_ACTIVITY_
Every line of the entries with the word "agent" in it should be shown.

_THE DATA_

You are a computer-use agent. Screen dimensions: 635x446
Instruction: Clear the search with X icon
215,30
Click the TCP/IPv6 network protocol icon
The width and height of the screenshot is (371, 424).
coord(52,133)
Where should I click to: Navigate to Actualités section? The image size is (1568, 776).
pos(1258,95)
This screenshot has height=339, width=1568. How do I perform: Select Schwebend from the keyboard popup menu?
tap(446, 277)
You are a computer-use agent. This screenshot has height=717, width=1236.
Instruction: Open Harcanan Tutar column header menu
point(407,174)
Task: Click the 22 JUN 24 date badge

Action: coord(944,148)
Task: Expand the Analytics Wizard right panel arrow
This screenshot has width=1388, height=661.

_ANSWER TO THIS TASK_
You are a computer-use agent. Screen dimensions: 635x446
You are a computer-use agent. This screenshot has height=717, width=1236.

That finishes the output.